According to Nikkei Trendy, the somen tsuyu (sauce) trend, which began back in 2008, has really caught on this year. While somen has always traditionally been served with shiso (green perilla) as a garnish, Yamasa was the first company to incorporate that flavor into a somen tsuyu. These new readymade sauces, which fall somewhere between salad dressing and soup, are designed to be splashed on top of somen and go well with salad, vegetables or meat. Since the product’s launch, Yamasa has brought out different flavors each year (this year’s is yuzu and pepper), but  according to Nikkei Trendy, the most popular product by far has been their chilled curry sauce; the novel idea of cold curry is said to appeal to young and old.

Yamasa isn’t the only food company riding the trend.  Kikkoman launched their first Salad Men Tsuyu in 2010 (shredded onion, vinegar and olive oil flavor) and this year have added an extra yuzu ponzu flavor to the range. Mizkan, Kagome and Marumiya also launched similar sauces in 2010. Kagome’s tomato tsuyu was particularly popular, echoing the success of their tomato nabe sauces. The trend definitely echoes the winter nabe soup trend we wrote about late last year, in that both give a Western twist to traditional Japanese cuisine.
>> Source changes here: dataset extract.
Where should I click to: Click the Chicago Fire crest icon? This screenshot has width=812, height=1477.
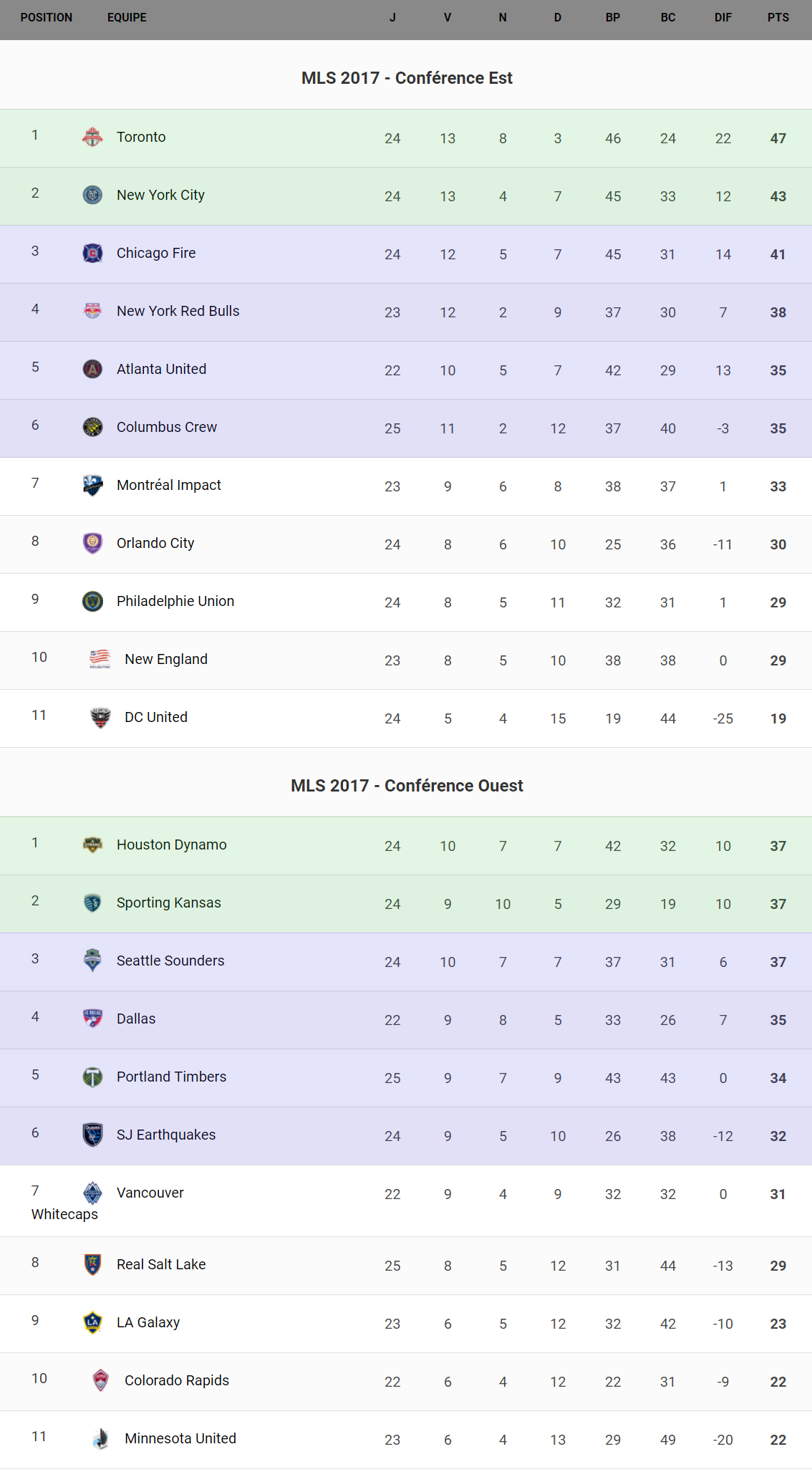92,253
In restaurants, Tokyo Walker has spotted  new types of chilled ramen being served with seafood, such as eel, snapper and shrimp. Though “traditional” chilled ramen has been a specialty of Yamagata since the 50s (and is served there no matter the season) it’s really took off nationwide in recent years as a cooling food for summer months. Eel too is seen as a cooling food, so the idea of using it instead of slices of pork to ease our woes during an especially difficult summer is a no-brainer.

Foodies might want to take note of the Tokyo Walker’s seafood cold ramen restaurant recommendations for the summer: Chilled sea bream soup ¥780 from Shinmen Shirohachi; chilled seafood soup ¥900 from Menya Busashibukots; and conger eel and green tea soup ¥980 from Men Yashiyouno.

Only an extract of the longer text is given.